Tools are governed in two planes:

  • The registry (definition plane) is the system of record: every agent-callable tool — MCP server, OpenAPI operation, native function — is registered with its schema and owner. Definitions are versioned and immutable; schema drift quarantines a tool automatically.
  • The gateway (invocation plane) is the single enforcement point every call crosses. Agents never speak HTTP/MCP directly. Per invocation, the gateway enforces — at one logical point — the concerns an agent must not be trusted with:
CheckWhat it does
Agent allowlistThe agent may only call tools its manifest declares.
Access controlPer-resource permission check (execute) before anything else.
PolicyTenant policy + approval gates evaluate the invocation context.
Schema validationArguments validate against the registered JSON Schema.
Rate limitsPer-tenant × per-tool budgets.
Credential injectionSecrets are injected just-in-time, invisibly to the agent.
Output guardrailsTool responses are classified before the agent sees them.
AuditEvery invocation — including denials — is recorded.

Guardrails

Content safety wraps every LLM-mediated boundary in three layers: input classification, instruction/data separation, and output classification (including tool responses).
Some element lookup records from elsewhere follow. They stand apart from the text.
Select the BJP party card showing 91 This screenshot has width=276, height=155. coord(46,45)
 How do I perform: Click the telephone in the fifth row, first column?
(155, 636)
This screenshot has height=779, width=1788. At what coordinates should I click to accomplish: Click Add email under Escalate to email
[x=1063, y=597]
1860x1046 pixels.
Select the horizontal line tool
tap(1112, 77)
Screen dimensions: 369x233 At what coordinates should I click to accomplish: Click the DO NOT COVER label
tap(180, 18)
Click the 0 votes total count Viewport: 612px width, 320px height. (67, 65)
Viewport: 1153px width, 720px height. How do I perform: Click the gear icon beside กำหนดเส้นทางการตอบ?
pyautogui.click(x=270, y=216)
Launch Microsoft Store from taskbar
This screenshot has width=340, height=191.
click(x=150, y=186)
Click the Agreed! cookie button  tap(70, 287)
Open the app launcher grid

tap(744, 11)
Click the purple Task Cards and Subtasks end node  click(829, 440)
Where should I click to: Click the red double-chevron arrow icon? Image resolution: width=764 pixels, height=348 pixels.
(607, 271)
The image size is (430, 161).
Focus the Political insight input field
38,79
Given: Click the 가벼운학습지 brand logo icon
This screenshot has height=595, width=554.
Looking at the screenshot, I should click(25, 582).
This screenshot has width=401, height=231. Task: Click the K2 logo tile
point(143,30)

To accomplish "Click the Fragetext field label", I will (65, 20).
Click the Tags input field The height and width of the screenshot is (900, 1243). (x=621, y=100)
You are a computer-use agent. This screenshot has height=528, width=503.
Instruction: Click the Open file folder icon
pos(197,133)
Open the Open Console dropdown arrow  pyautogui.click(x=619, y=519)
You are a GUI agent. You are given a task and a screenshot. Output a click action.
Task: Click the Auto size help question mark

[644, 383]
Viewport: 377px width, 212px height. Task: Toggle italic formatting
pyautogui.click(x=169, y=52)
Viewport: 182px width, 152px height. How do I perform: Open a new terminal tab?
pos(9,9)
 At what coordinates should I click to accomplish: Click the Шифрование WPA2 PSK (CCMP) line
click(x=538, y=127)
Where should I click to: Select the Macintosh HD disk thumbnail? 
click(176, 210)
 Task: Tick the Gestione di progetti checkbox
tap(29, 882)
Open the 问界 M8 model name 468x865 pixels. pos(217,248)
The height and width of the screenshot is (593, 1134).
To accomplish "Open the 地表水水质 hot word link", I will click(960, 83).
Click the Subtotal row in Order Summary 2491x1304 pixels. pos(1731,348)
The guardrail engine fails closed — a classifier outage is a trip, not a pass. Rule sets are platform-governed with per-tenant additions.

Secrets

The vault stores credentials once, envelope-encrypted per tenant. Agents reference secrets by name; values are injected at invocation time with scoped policies and never appear in prompts, traces, or logs. API keys are shown once at creation.